#### RINCIAN SOAL:
Salin ulang tanpa perubahan apa pun semua baris dari baris yang memuat "Describe the element" hingga baris yang memuat "at that location.", termasuk kedua baris tersebut.

#### DATA YANG DISEDIAKAN:

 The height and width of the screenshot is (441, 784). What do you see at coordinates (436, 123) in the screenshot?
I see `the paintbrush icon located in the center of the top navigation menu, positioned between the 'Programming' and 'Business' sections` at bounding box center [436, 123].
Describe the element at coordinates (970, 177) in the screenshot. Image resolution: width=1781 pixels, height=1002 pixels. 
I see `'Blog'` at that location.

...

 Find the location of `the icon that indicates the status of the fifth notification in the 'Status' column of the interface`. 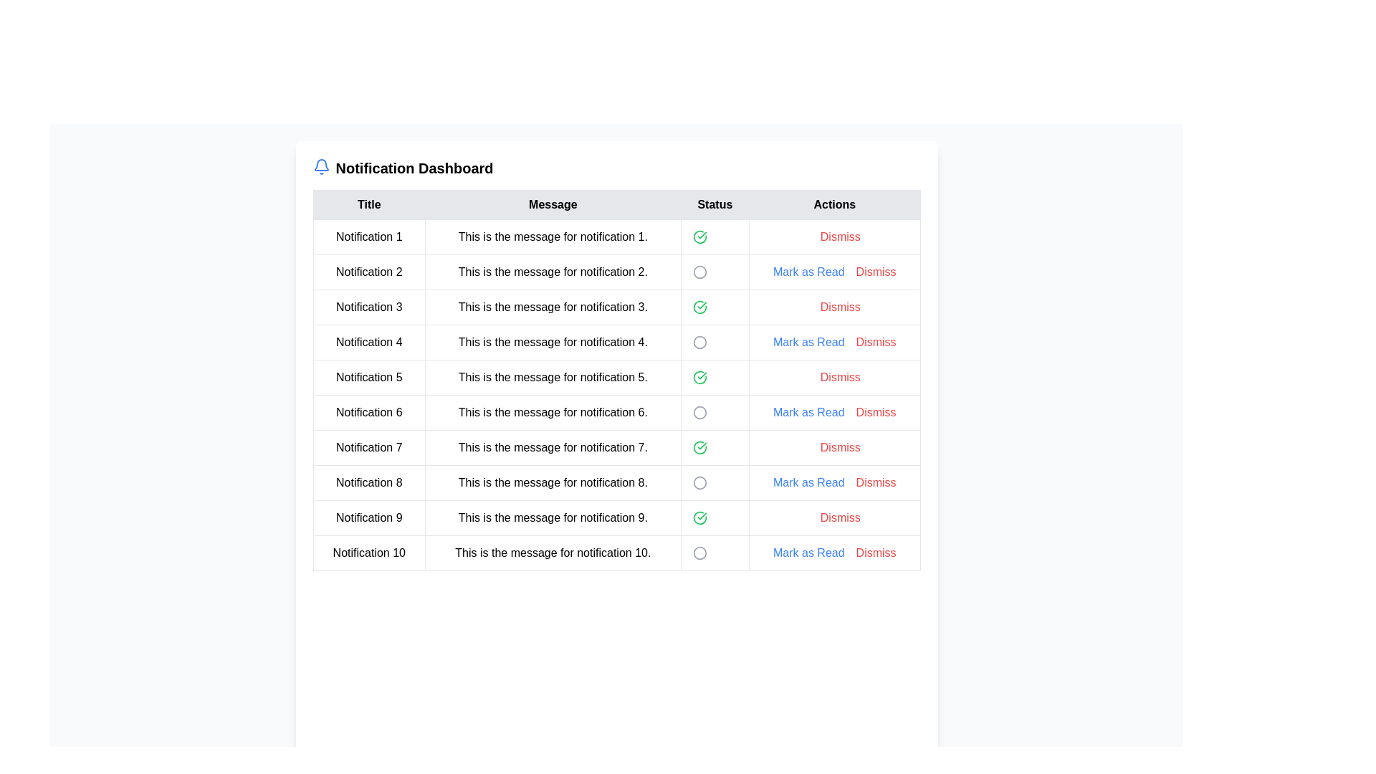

#### HASIL TUGAS:
Describe the element at coordinates (970, 177) in the screenshot. Image resolution: width=1781 pixels, height=1002 pixels. 
I see `'Blog'` at that location.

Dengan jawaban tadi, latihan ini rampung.